High Heel Shoes and Your Feet
What do you have to know?
High-heeled shoes are type of shoes which raise the heel of the wearer's foot significantly higher than the toes. When both the heel and the toes are raised, as in a platform shoe, it is generally not considered to be a "high-heel." High-heels come in a wide variety of styles, and the heels are found in many different shapes, including stiletto, block, tapered, blade, and wedge.
Today, high-heel shoes are typically worn in public only by women, who may wear high-heels at work or on formal occasions. High-heels have seen significant controversy in the medical field lately, with many Podiatrists seeing patients whose severe foot problems have been caused almost exclusively by high-heel wear.
What high-heels do to your feet and body?
•Throw weight onto the ball of the foot, which may lead to Metatarsalgia, painful bunions and Hallux Limitus.
•Push the centre of mass in the body forwards, causing the spine to bend backwards to compensate. This can lead to back problems.
•The position of the foot in the shoe and an often-narrow heel width can cause the ankle to become unstable, resulting in ankle sprains.
•The calf muscle may shorten and tighten. Wearing high-heels for long periods - more than six months - may cause the calf muscle to become shortened all the time. The body compensates for this tightness in the calf-muscle by lowering the arch of the foot, or affecting the knee, hip or back.
•Poorly fitted high heels can quickly cause blisters, bunions, calluses, corns, etc. These foot problems can become so painful that one must give up wearing high heels. So, precautions should be taken to prevent these foot problems before they happen.
Top tips for wearing high heels:
•Keep high heels for special occasions.
•Save backless high-heeled shoes for evening glamour. Backless shoes force your toes to claw as you walk, straining the muscles if worn over a long period.
•Calf stretches help to keep feet supple and keep a good range of movement. To stretch your calf and heel, stand facing a wall with feet hip width apart and slightly bent at the knee. Take one step forwards, and using your arms to lean against the wall, keep your leg in front bent and the leg behind straight. Both feet should be flat on the ground. Lean in towards the wall, as you do, you should feel your muscles stretching in your calf and heel. Hold and slowly return to a standing position. Do this with each leg about five times. Seek further help if you experience problems doing this exercise.

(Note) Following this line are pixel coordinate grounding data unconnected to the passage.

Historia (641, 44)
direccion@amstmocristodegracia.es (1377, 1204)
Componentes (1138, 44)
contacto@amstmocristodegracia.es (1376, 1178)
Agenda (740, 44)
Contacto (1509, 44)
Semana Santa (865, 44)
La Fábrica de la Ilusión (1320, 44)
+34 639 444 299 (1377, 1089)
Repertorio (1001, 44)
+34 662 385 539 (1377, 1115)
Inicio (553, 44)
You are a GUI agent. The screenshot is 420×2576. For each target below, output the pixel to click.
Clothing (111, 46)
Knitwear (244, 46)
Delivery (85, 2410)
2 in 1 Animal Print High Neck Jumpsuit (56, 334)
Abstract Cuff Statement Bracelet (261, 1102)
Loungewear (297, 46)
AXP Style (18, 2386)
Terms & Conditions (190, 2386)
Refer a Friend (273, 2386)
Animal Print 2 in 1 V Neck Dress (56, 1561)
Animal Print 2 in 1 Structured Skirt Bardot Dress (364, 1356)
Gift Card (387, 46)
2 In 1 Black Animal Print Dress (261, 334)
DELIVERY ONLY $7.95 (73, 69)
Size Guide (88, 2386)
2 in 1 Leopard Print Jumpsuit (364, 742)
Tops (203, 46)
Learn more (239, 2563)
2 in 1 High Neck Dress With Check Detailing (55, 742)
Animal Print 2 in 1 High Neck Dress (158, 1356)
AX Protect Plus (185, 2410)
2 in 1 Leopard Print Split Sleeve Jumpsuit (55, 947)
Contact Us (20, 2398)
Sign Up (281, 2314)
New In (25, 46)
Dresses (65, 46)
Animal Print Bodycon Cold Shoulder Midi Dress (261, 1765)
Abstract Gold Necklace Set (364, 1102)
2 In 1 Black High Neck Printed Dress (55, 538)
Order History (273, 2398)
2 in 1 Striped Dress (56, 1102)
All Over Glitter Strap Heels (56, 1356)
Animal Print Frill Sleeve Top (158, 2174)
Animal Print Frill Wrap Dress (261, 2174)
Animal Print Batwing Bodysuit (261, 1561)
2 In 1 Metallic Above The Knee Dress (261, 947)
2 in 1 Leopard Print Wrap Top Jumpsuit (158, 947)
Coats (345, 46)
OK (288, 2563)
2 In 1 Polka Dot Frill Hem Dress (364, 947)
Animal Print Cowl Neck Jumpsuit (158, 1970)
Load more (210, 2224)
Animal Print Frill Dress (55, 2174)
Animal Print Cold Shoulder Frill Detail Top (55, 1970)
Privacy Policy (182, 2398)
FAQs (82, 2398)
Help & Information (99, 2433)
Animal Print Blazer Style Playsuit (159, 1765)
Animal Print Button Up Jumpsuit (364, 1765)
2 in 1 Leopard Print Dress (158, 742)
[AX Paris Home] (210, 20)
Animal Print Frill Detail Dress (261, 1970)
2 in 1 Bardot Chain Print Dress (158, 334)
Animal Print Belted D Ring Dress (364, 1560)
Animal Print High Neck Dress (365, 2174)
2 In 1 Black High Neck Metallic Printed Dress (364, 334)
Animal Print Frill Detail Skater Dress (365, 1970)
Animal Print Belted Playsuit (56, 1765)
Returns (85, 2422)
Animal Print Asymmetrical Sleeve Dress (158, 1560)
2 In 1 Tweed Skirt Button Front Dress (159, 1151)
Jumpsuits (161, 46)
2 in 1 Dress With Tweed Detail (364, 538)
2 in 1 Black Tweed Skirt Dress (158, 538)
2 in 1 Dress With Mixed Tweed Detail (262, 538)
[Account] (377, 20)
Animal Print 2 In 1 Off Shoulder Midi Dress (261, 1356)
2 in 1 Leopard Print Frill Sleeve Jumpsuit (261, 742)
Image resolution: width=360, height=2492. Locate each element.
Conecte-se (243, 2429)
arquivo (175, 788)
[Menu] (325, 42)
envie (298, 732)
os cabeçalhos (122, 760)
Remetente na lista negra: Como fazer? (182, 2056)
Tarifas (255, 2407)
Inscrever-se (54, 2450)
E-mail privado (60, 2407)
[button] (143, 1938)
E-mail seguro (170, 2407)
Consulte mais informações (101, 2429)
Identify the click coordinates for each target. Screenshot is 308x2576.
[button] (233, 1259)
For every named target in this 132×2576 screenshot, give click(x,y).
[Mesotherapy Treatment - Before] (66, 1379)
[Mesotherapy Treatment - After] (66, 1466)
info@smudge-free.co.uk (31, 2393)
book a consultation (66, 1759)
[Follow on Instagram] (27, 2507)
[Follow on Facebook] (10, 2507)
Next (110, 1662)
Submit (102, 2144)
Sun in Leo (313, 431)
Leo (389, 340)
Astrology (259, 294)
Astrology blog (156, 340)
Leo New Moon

•Vary your heel heights from day to day, one-day wearing low heels, and the next day slightly higher heels.
•Vary shoe types.
•For everyday use, keep heel heights to about 4cm.
•Consider wearing shoes with a strap or lace over the instep rather than slip-ons. This will help stop your foot sliding forward, a bit like a seat belt in a car.
•Visit a registered Podiatrist for advice. You can take your shoes with you for specific advice on footwear.
Maybe you consider your high heels an essential part of, who you are, and the thought of giving up these fashion accessories is more than you can bear. Do you have to give up your high heels? Not entirely.
"You can still wear high heels, but save them for special occasions," "For instance, church on Sunday or an evening out. Avoid wearing high heels every day to minimize your risk of developing foot problems."
Your feet are, quite literally, your base of support. By some estimates, you'll log several thousand miles walking during your lifetime. Don't let your sense of style cripple your ability to stand, sit or step pain-free. Take small steps now to prevent foot problems later.